United States Court of Appeals, Ninth Circuit
Jan 28, 2003
57 F. App'x 307 (9th Cir. 2003)

Opinion


57 Fed.Appx. 307 (9th Cir. 2003) Dianne SASSER; Vickie Leff; Jessica Labonte-Souza; Leanna Thomas; Elizabeth Krueger; Mark Allerdice; Frank Marchi, on behalf of themselves and all others similarly situated, Plaintiffs, and Emile Lemoine; Cheri Molatore; Coleen Blinoff; Robert Dishman; Kay Sorensen; Gerald Alexander; Leslie Hardy; Susan Wetzel; Denise Monday, on behalf of themselves and all others similarly situated, Plaintiffs--Appellants, v. W. Thomas AMEN, in his capacity as an individual and in his capacities as an attorney with Amen & Keith and attorney, director, President and CEO of West Coast; Wayne Clark; West Coast Beauty Supply Company, a California corporation; Law Offices of Amen & Keith, a professional corporation; Douglas Jalen, in his capacity as an individual and as Chief Financial Officer; David Clark, in his capacity as an individual and as a shareholder principal; Cricket Company; Direct Beauty Express; Supercenter; Future Concepts; Salon Design Center; Monarch Beauty Supply (in Canada); West Coast/Trend; New Era Beauty Supply; Salon Systems International; Miller Beauty Supply; Premier Beauty Supply, Defendants--Appellees. Dianne Sasser; Vickie Leff; Jessica Labonte-Souza; Leanna Thomas; Elizabeth Krueger; Mark Allerdice; Frank Marchi, on behalf of themselves and all others similarly situated, Plaintiffs, and Emile Lemoine; Cheri Molatore; Colleen Blinoff; Robert Dishman; Kay Sorensen; Gerald E. Alexander; Leslie Hardy; Susan Wetzel; Denise Monday, on behalf of themselves and all others similarly situated, Plaintiffs--Appellees, v. W. Thomas Amen, in his capacity as an individual and in his capacities as an attorney with Amen & Keith and attorney, director, President and CEO of West Coast; Wayne Clark; West Coast Beauty Supply Company, a California corporation; Law Offices of Amen & Keith, a professional corporation; Douglas Jalen, in his capacity as an individual and as Chief Financial Officer, Defendants--Appellants, and David Clark, in his capacity as an individual and as a shareholder principal; Cricket Company; Direct Beauty Express; Supercenter; Future Concepts; Salon Design Center; Monarch Beauty Supply (in Canada); West Coast/Trend; New Era Beauty Supply; Salon Systems International; Miller Beauty Supply; Premier Beauty Supply, Defendants. Nos. 01-16561, 01-17167. D.C. No. CV-99-03604-SI. United States Court of Appeals, Ninth Circuit. January 28, 2003

Argued and Submitted Jan. 16, 2003.

NOT FOR PUBLICATION. (See Federal Rule of Appellate Procedure Rule 36-3)

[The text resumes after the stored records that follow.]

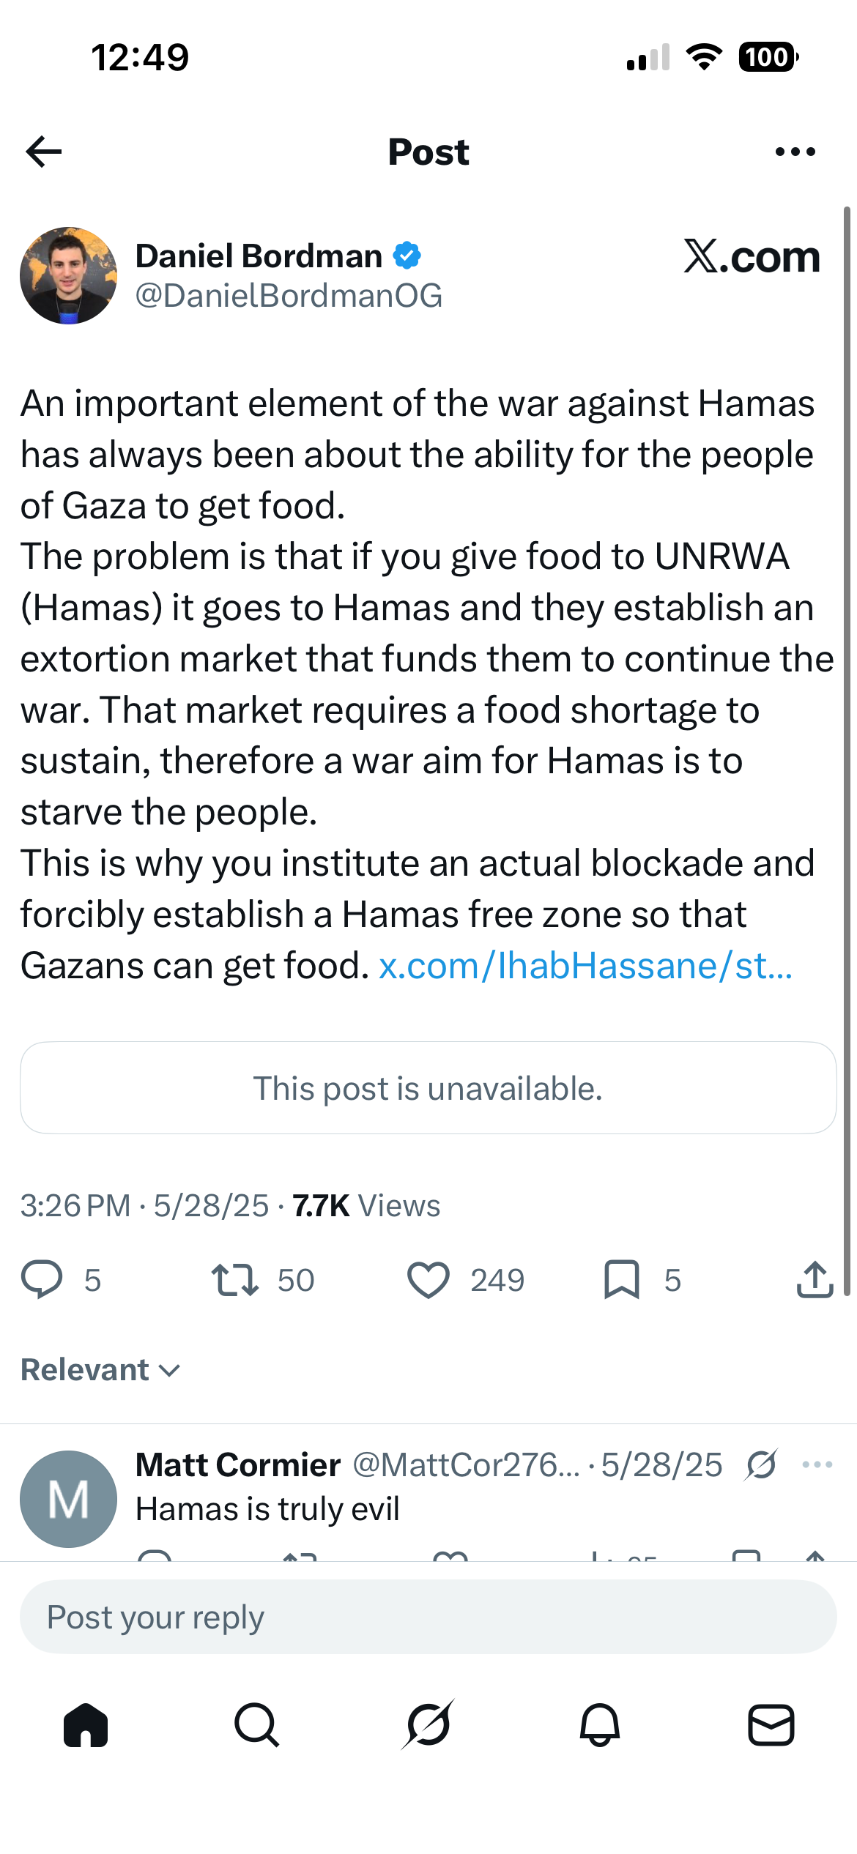Tap Daniel Bordman's profile picture
Screen dimensions: 857x1854
point(68,275)
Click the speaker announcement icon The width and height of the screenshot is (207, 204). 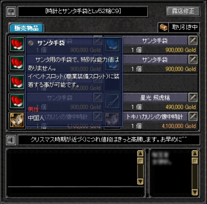[x=11, y=140]
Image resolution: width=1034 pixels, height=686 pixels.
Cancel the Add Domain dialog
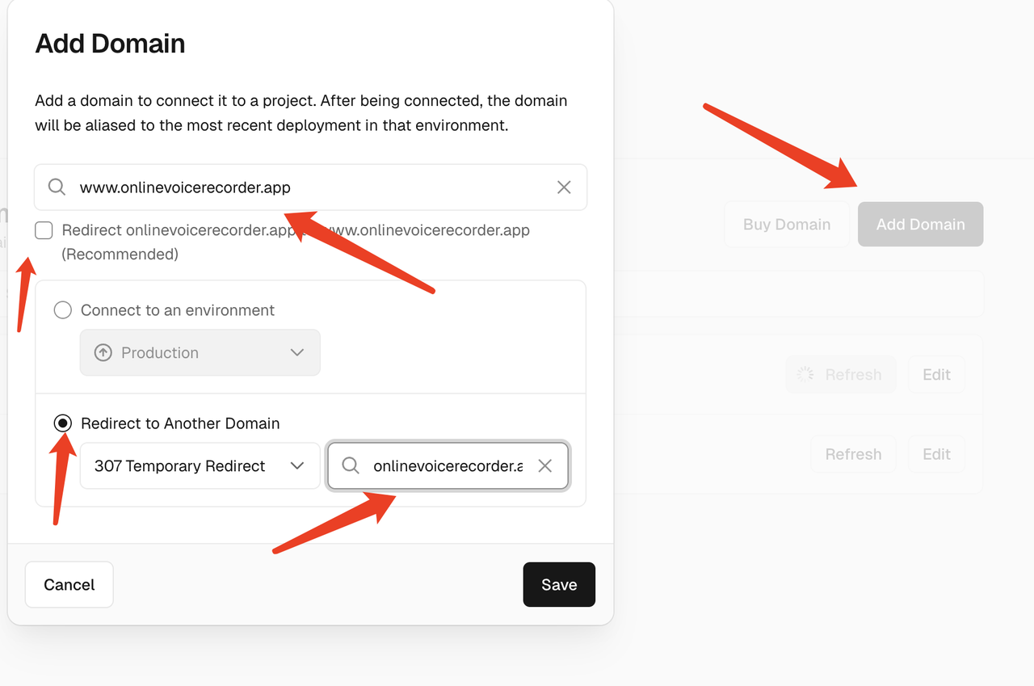point(69,585)
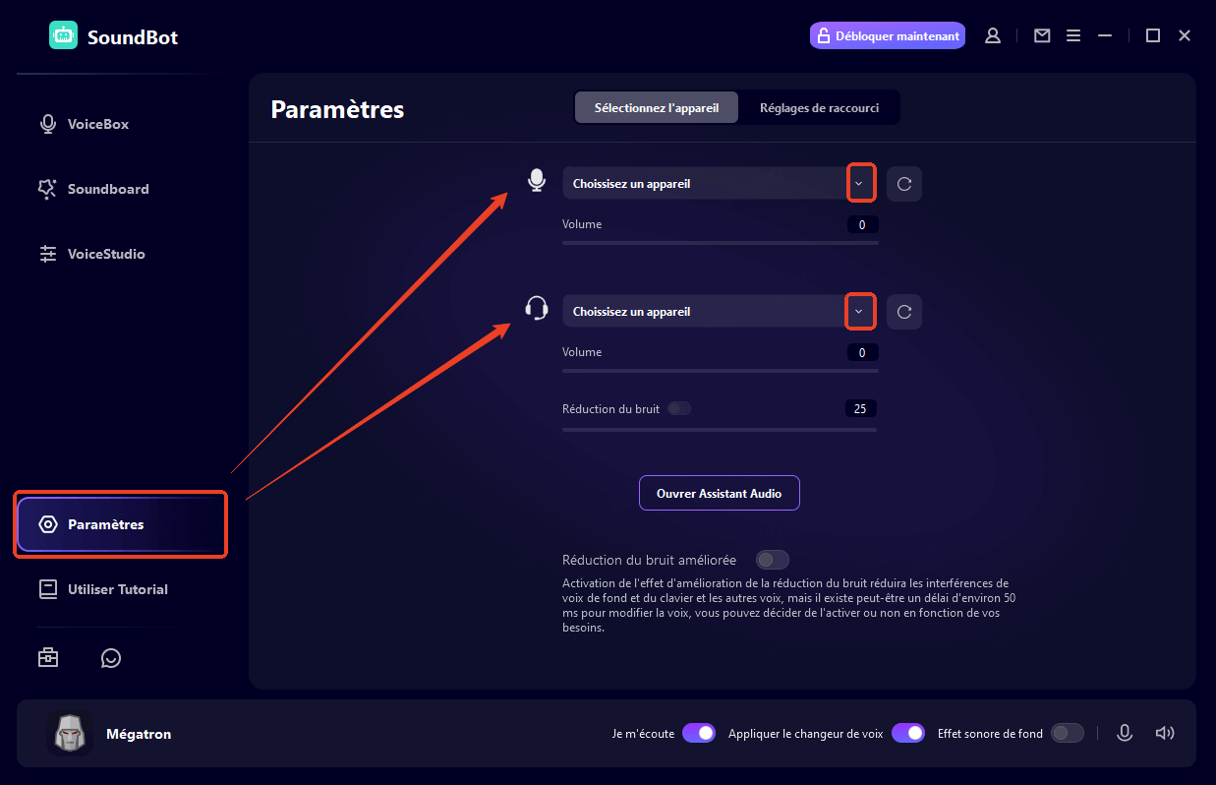The height and width of the screenshot is (785, 1216).
Task: Open the VoiceBox panel
Action: pyautogui.click(x=96, y=124)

Current and former sales employees brought action alleging that employer's implementation of unlawful compensation plans violated Racketeer Influenced and Corrupt Organizations Act (RICO). The United States District Court for the Northern District of California, Susan Yvonne Illston, J., 2001 WL 764953, entered summary judgment in favor of employer, and employees appealed. Employer cross-appealed denial of costs. The Court of Appeals held that: (1) employees failed to establish RICO violation, and (2) employer was prevailing party.

Appeal affirmed; cross-appeal reversed and remanded. Appeals from the United States District Court for the Northern District of California, Susan Yvonne Illston, District Judge, Presiding.

Before HUG, ALARCON, and GRABER, Circuit Judges.

MEMORANDUM

This disposition is not appropriate for publication and may not be cited to or by the courts of this circuit except as provided by Ninth Circuit Rule 36-3.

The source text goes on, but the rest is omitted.